I originally said that GPT-5 was 10% better than Claude Sonnet 4. After using it with Cursor (gpt-5-fast) for a few days I've changed my mind, it's 20-30% worse. Firstly, it needs way too much handholding. I tell it to update a file with something and it will do half of it and then come back to me and ask if it should continue. I tell it "CONTINUE! DO NOT ASK ME ANY MORE QUESTIONS" and it will say "Absolutely! I am continuing without asking you any more questions.". Then it does a little bit and asks me whether it should continue again. I'm sure this is a good cost saver but not very beneficial to me.
Another problem it has is insisting that it's done things that it hasn't done yet. This is a problem that I haven't experienced with LLMs since the GPT-3 era. I say "update the wording in files X, Y and Z" - it will come back to me and say "I've successfully updated these three files and confirmed there are no linter errors [etc, etc]". I check the git status - no changes whatsoever! This seems to be a common issue and it's incredibly annoying. It seems convinced it's changed them, even if I tell it otherwise, so the solution is going back in the chat history and getting it to retry from a point.
Odd word choices are another one that feels like a regression way back to the past. A lot of the time I find that if I let it write something (an alt text, etc) it will come up with clipped sentences, words that don't make sense in the context, etc - maybe a side-effect of training on synthetic data? It at least doesn't have that flowery 4o sloppy feel to it but it doesn't feel like correct English - which is interesting because it's, again, not something I feel very much with modern models unless running a small quantised one locally, or at a high temperature.
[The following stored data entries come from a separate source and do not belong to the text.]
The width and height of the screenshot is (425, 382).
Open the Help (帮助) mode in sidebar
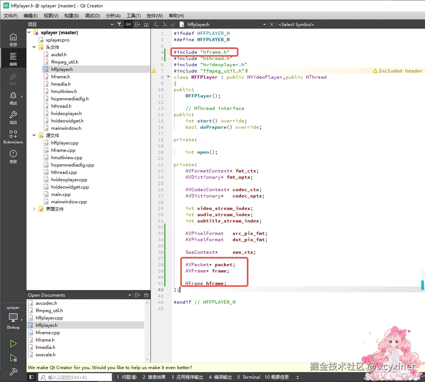[x=13, y=156]
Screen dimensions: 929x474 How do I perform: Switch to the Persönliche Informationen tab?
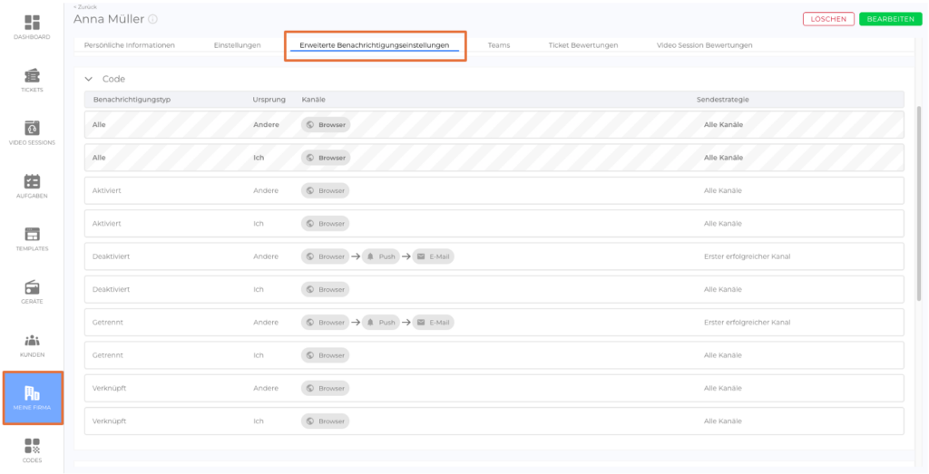point(129,44)
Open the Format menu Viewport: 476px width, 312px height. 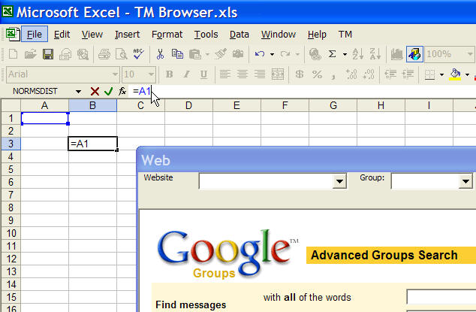click(167, 34)
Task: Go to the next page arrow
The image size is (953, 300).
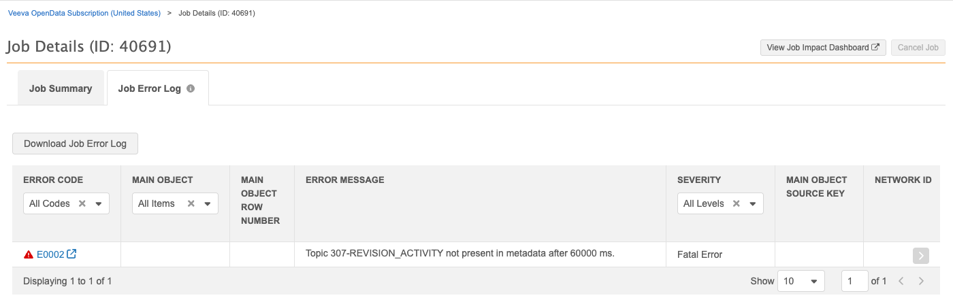Action: coord(921,281)
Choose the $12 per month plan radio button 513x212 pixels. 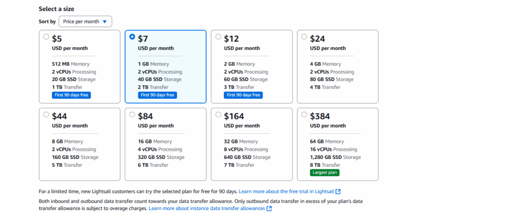[218, 37]
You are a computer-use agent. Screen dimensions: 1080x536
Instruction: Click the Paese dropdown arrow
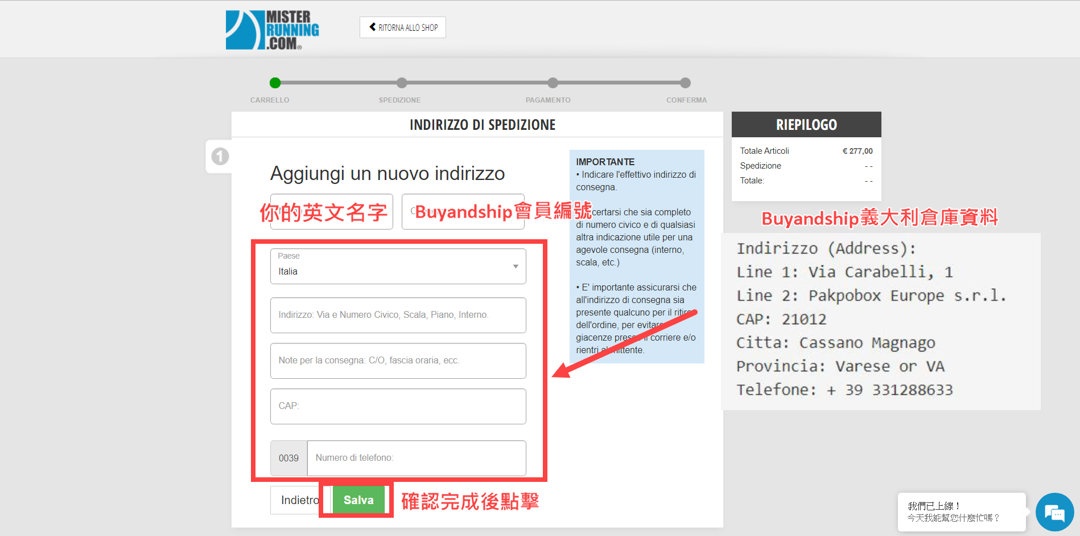[516, 266]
I think that whatever they've done to make the model guess the user's intent from the prompt is bad. When viewing the reasoning it will often convince itself that I've asked it to do something else: it gives me an option and says it can continue if I ask. I say "continue" and it reasons into deciding that I really meant it should continue some other totally different thing.
Speed is an issue: it takes a while to begin reasoning and then once it's begun it takes another while to finish thinking. This isn't so bad normally but when you add 30s + 30s + 30s... with the model doing tool calls and thinking, it drags iteration time way down. The tokens/second speed is also poor in comparison to Sonnet 4. I didn't find this as much of an issue with the O series because it was much more effective at finding solutions, so I was happy to let it think about harder problems every now and then. But as a daily driver?
Coding quality doesn't feel that great either. It tends to just add and add - I let it go for a little bit on React and when I checked back it had written a 2800 line component that it took forever to handle, and wasn't very good at understanding itself. It also seems more likely than Claude to not fulfil all the user's instructions. I often give it a prompt with a few different things and it will only do some, totally giving up on the others until I prompt it again.
I have found it quite decent at writing SVGs and animations, so this might be somewhere it really shines. However I don't really write that many SVGs, and I do write a lot of code, so it's not that much of a boon to me.
All in all, 5/10. Definitely not feeling the AGI on this one, and for my next project I'll definitely be making Sonnet 4 the default model.